* _Exercise goal_
Identify every line in the items below that contains the word "should", and copy each of those lines in full.

* _Supplied information_
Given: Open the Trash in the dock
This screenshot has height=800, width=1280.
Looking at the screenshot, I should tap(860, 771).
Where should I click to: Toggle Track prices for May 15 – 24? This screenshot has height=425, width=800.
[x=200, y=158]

---

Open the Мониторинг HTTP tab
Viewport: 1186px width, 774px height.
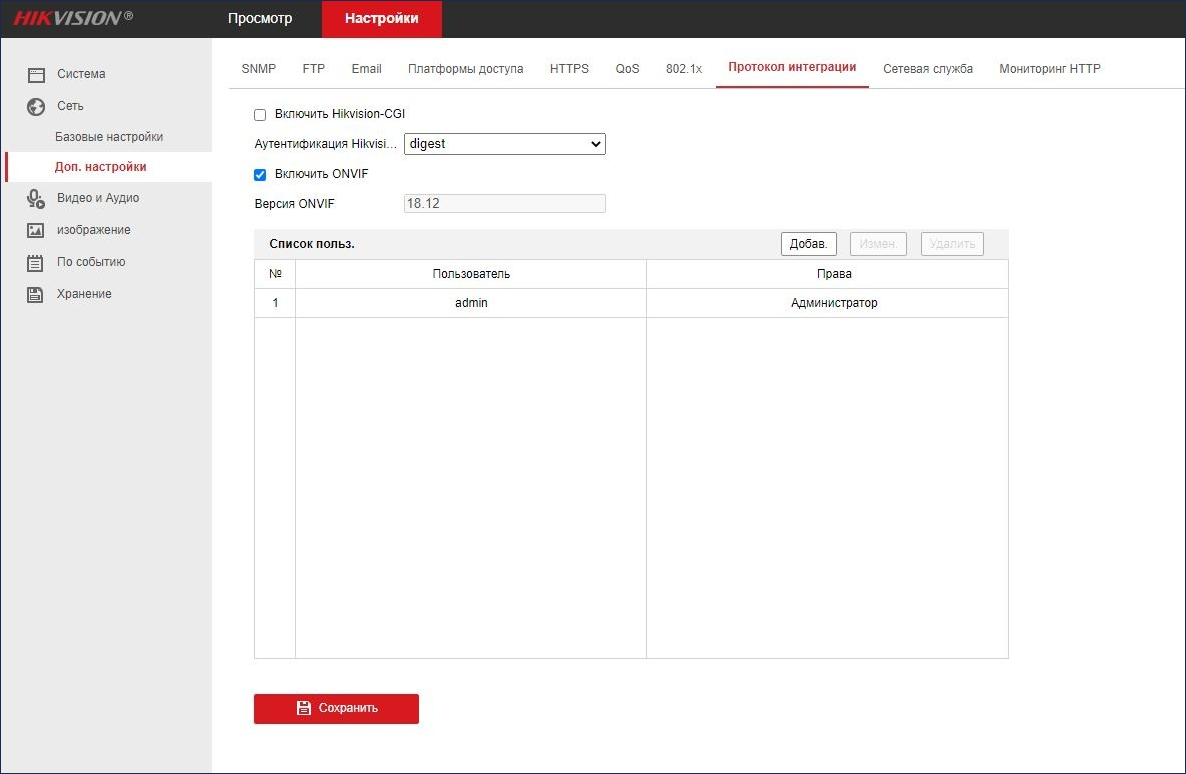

* _Task output_
Looking at the screenshot, I should tap(860, 771).
Where should I click to: Toggle Track prices for May 15 – 24? This screenshot has height=425, width=800.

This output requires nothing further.